Colphax wrote:
Hmm, I'm apparently gonna hafta take another look at Wilsonian Progressivism (not that I ever really have, LOL). I'd always thought of Wilson as kind of a wimp when it came to the military and foreign policy.
Wilson was sort of an odd duck on that. He essentially didn't want to get into a European war, but he was perfectly willing to occupy Haiti.
Basically he wanted the rights of the United States as a neutral nation respected. The problem was that both Britain and Germany insisted on violating those rights. The ultimate decision-maker was A) that Germany was trying to cook up a deal with Mexico to attack the U.S. and B) that while British violations of neutrality were annoying, German violations sometimes killed people.

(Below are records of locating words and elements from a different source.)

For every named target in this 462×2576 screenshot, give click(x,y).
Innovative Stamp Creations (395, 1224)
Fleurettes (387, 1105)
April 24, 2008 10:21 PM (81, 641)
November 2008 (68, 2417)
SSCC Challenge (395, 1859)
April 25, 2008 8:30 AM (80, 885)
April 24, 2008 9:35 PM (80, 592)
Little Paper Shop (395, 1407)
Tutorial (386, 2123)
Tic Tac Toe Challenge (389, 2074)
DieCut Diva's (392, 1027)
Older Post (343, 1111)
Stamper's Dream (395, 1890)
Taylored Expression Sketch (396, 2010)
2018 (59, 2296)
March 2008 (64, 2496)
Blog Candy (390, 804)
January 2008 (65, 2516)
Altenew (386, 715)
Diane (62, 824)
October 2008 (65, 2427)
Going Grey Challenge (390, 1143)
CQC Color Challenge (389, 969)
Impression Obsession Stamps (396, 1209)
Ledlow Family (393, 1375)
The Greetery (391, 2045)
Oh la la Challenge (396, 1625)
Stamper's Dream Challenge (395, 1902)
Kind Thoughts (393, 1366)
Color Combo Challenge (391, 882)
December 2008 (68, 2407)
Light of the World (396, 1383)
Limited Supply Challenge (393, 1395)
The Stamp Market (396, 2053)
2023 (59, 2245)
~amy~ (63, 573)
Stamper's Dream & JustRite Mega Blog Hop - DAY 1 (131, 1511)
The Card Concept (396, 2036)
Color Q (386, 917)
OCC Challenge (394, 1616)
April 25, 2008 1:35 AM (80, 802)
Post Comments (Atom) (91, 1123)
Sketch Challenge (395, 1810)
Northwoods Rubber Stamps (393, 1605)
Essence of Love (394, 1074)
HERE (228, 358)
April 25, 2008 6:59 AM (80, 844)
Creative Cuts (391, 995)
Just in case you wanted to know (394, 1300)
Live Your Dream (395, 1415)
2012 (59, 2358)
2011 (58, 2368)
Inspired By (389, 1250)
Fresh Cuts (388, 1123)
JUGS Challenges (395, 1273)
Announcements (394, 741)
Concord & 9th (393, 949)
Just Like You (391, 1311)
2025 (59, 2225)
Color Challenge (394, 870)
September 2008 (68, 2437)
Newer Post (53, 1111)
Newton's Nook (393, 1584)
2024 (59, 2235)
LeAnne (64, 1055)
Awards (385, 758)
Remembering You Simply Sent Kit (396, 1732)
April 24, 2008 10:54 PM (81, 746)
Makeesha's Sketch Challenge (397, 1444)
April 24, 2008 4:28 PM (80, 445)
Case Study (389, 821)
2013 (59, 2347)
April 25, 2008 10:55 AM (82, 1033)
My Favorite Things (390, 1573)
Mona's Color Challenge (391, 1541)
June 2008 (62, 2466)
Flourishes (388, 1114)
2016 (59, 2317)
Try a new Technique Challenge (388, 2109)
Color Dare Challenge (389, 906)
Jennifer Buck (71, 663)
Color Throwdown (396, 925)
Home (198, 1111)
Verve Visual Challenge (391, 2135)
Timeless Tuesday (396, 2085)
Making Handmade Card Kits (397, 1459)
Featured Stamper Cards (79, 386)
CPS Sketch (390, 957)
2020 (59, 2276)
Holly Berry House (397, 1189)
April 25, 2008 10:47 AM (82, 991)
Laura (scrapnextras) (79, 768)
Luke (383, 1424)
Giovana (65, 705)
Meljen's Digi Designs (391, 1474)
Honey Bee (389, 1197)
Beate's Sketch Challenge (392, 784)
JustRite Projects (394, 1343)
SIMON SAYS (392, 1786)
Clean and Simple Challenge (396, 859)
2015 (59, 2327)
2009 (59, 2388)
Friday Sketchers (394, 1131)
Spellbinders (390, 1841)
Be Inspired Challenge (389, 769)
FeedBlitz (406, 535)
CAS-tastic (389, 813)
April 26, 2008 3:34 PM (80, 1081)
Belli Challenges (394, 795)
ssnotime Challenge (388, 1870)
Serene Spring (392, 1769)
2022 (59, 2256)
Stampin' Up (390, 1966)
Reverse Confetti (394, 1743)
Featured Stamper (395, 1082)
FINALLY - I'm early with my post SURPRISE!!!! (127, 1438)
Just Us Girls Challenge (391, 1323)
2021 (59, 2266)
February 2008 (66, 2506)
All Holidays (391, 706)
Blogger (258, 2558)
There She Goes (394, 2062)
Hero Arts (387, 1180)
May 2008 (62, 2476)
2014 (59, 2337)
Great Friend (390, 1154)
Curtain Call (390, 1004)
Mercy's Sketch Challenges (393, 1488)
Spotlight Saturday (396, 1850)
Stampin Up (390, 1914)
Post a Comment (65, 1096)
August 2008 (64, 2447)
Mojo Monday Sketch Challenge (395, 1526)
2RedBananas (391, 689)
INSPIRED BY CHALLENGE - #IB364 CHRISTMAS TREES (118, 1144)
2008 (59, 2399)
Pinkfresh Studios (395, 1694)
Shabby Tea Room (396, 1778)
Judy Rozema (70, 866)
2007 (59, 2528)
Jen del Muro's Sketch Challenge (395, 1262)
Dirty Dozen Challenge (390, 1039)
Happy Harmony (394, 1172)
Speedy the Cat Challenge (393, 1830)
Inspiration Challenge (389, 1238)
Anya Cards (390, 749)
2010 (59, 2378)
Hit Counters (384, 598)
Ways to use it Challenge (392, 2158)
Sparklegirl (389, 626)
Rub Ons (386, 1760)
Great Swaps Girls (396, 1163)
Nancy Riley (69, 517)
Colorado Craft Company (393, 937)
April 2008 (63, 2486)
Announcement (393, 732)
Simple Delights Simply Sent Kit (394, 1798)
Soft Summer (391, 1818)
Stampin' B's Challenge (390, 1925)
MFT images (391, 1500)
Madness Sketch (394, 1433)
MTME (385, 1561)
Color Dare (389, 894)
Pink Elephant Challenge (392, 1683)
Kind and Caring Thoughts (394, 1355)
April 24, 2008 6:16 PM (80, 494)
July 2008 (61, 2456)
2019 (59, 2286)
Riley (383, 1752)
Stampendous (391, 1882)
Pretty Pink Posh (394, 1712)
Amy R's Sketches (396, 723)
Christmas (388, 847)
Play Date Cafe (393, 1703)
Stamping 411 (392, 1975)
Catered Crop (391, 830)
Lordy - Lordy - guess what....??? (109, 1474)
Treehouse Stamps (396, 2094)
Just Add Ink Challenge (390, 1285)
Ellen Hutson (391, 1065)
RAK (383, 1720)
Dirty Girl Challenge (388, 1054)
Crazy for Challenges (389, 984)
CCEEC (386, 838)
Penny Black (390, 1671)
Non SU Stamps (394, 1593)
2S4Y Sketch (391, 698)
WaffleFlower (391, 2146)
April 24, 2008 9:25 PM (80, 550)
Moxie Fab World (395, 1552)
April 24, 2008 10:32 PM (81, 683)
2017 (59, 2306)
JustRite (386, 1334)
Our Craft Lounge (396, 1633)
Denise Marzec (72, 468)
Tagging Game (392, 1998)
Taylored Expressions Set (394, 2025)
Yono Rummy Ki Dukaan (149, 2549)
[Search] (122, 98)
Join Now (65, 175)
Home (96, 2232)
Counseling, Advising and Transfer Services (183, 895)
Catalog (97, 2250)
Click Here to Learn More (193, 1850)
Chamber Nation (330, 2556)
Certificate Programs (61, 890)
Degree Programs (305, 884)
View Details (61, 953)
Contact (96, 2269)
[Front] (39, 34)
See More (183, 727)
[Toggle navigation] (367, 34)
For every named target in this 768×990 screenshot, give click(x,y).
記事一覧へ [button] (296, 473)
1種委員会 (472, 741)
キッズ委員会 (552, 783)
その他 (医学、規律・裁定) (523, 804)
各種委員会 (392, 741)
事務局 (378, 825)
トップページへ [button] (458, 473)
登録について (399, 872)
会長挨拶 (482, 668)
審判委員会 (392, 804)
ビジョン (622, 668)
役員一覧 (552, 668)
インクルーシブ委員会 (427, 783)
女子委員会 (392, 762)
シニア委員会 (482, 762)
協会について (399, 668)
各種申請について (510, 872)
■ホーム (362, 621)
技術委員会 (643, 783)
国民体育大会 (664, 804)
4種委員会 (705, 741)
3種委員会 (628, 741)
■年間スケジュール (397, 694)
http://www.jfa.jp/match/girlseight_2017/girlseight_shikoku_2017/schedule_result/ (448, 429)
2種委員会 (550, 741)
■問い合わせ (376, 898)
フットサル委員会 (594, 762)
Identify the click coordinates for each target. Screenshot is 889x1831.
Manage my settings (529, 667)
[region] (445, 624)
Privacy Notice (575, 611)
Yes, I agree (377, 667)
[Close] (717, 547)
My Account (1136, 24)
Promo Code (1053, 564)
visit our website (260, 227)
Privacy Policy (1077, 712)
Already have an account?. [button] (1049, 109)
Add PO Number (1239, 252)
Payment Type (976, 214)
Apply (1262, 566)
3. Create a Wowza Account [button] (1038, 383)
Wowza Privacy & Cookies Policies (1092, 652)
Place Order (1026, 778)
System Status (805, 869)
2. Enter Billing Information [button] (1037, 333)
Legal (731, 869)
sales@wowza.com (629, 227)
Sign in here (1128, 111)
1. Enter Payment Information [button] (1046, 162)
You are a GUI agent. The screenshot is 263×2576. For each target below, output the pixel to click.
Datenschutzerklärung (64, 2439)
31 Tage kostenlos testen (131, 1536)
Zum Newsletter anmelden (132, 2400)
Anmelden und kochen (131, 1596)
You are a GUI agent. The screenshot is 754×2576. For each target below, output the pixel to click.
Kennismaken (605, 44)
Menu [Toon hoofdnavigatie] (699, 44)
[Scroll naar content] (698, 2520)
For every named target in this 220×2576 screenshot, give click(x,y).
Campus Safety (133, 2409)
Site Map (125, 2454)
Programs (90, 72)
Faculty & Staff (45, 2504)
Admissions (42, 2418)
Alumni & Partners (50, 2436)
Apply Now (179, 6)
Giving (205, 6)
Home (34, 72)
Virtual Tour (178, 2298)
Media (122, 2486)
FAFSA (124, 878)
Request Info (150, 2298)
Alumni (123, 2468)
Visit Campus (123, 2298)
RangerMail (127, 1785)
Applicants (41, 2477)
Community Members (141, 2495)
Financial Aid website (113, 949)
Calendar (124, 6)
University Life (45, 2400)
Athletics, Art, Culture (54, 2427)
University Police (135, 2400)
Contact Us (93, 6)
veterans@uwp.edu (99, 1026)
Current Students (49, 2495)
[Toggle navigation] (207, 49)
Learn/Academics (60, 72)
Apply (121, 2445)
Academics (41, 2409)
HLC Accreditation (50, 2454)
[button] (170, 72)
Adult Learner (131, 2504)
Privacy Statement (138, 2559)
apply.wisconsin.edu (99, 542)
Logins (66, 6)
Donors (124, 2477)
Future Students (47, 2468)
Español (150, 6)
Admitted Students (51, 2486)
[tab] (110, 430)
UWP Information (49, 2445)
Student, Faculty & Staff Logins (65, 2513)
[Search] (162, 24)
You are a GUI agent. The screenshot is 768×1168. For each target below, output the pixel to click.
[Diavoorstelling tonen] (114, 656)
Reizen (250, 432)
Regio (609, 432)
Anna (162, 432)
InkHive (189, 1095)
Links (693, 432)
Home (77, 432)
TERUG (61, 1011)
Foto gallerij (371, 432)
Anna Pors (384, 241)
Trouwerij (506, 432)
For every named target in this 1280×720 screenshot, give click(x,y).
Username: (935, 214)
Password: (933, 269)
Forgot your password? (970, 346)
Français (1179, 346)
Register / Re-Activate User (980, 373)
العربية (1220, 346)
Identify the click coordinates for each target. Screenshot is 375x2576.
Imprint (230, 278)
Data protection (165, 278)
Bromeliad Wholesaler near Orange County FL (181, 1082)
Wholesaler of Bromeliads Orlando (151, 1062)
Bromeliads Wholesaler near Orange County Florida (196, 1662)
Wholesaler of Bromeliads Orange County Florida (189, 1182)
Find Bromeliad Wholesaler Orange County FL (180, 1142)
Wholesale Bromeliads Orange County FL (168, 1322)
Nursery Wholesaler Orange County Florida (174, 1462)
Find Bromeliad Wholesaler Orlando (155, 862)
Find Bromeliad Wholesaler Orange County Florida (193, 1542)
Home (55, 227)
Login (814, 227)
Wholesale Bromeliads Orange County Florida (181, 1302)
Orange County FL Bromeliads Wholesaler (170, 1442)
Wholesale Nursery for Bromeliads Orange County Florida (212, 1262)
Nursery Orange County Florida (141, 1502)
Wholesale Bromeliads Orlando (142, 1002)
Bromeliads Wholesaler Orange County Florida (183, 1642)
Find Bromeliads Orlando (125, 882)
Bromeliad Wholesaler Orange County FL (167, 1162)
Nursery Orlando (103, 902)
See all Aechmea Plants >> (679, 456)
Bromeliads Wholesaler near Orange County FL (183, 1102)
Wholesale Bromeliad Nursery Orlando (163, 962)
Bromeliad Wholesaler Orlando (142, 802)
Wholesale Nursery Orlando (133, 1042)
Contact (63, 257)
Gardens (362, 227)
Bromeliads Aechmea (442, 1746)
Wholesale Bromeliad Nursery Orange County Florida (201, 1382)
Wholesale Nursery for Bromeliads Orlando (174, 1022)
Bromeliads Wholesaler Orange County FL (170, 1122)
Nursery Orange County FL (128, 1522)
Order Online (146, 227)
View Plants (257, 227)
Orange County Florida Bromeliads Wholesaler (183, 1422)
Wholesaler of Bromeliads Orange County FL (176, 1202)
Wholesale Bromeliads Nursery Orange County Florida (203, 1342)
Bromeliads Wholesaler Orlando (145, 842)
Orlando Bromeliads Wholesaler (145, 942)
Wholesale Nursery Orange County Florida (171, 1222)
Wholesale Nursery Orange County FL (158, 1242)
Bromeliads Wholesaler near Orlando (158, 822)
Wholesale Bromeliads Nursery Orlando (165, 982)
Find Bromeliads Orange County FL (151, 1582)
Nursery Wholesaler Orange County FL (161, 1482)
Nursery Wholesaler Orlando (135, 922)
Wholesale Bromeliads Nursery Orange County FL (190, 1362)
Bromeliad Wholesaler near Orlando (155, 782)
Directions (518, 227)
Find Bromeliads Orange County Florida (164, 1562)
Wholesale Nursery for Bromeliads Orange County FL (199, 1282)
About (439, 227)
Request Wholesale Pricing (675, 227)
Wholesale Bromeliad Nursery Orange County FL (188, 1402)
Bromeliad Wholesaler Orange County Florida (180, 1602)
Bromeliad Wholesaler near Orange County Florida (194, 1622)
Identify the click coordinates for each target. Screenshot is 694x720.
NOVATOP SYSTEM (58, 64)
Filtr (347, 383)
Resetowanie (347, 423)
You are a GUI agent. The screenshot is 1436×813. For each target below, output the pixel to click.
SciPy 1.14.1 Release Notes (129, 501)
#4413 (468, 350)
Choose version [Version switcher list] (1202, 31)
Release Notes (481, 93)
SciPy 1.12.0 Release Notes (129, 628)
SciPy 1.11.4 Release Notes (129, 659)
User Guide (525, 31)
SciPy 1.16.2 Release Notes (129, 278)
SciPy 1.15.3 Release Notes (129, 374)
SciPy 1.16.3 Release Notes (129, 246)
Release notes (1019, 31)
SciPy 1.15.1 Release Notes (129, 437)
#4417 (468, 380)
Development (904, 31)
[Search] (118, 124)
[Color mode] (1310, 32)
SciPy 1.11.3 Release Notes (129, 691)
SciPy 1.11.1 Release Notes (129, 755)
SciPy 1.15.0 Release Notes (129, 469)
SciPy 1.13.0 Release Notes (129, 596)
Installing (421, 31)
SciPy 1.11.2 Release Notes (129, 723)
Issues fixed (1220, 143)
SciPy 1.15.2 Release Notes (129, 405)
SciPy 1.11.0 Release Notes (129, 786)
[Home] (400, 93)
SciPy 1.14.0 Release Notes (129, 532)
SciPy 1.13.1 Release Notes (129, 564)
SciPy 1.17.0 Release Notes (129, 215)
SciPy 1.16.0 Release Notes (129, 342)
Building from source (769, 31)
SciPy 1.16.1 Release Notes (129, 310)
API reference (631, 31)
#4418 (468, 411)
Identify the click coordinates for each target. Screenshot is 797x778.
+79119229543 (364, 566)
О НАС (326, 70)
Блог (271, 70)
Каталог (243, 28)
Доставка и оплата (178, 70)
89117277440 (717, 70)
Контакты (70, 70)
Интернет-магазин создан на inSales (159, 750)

Wilson held of fighting as long as he could (which was great for us since we let both sides beat the **** out of each other for 3+ years before we got involved) but what happened was sort of inevitable because of the nature of sea warfare at the time.
Prior to WWI, various international treaties laid out what was contraband and what wasn't. If you blockaded an enemy nation, you were perfectly within your rights to sieze contraband on neutral ships coming into his ports.
A blockade was expected to be what in WWI was called a "close blockade"; you kept your ships in a close perimeter along his ports and likely spots on his coast and stopped ships coming in. However, this became a problem with the advent of the submarine
A submarine on the surface is easy prey to enemy ships (aircraft weren't yet a serious threat in WWI). Hence, they remained submerged, and surfaced to stop merchant ships. The rules of the time were written before submarines (and to a certain degree radio) and expected warships to stop the merchant ship, inspect its papers, and if it was necessary to sink the ship, take the crew on board or place them in safety, which might or might not include lifeboats depending on the situation.
The slow speeds and vulnerability of submarines made this exceedingly risky to them, however, and Germany's submarine fleet was its only real chance of breaking the British supply line to the U.S. and breaking the "distant blockade". Hence, a controversy was ongoing in the German government over restricted versus unrestricted submarine warfare with flareups such as the
Lusitania sinking.
A major reason that forced the Germans to do this was that Britain had a larger battleship and battlecruiser fleet (although the German ships
may have been qualitatively superior; British ships were built with more of a "speed is armor" philosophy of Jackie Fisher while German ships followed Tirpitz's axiom that a warship's first duty is to stay afloat. Hence British ships tended to favor gun size and speed over armor, while German ships tended to have smaller guns but heavier armor with generally comparable speed) but it had established what it called a "distant blockade" out in the North Sea and environs for 2 reasons
1) Maintaining a close blockade of Germany inside Heligoland Bight was impractical; the coal-powered ships of the day would have to return to base to replenish coal too frequently, as well as cleaning of their boiler tubes. One could of course, rotate ships, but that would have meant only a portion of the Grand Fleet was there at any time and the entirity of the German High Seas Fleet could have snapped it up piecemeal. In fact, the German strategy throughout the war was to try to isolate single British battle squadrons and destroy them.
2) The same submarines could be used to break the blockade much more easily close to port
Distant blockade allowed the heavy ships to remain in port, going to sea to train and exercise or respond to German sorties such as the Yarmouth raid while lighter ships conducted the buisness of stopping the merchant ships. German submarines therefore couldn't get to the heavy warships. In fact, no German submarine penetrated Scapa Flow during WWI despite several attempts, although one did get in early in WWII and sunk HMS
Royal OakOn top of this, Britain established the "final destination" doctrine for contraband; declaring much contraband forfeit that was bound for neutral Scandinavian countries because it mgiht eventually end up in Germany (which may or may not have been true in any given case).
While this was irritating to the U.S., the strangling effect this had on Germany's economy was the main reason for eventually deciding on the unrestricted submarine warfare that finally forced Wilson's hand in entering the war.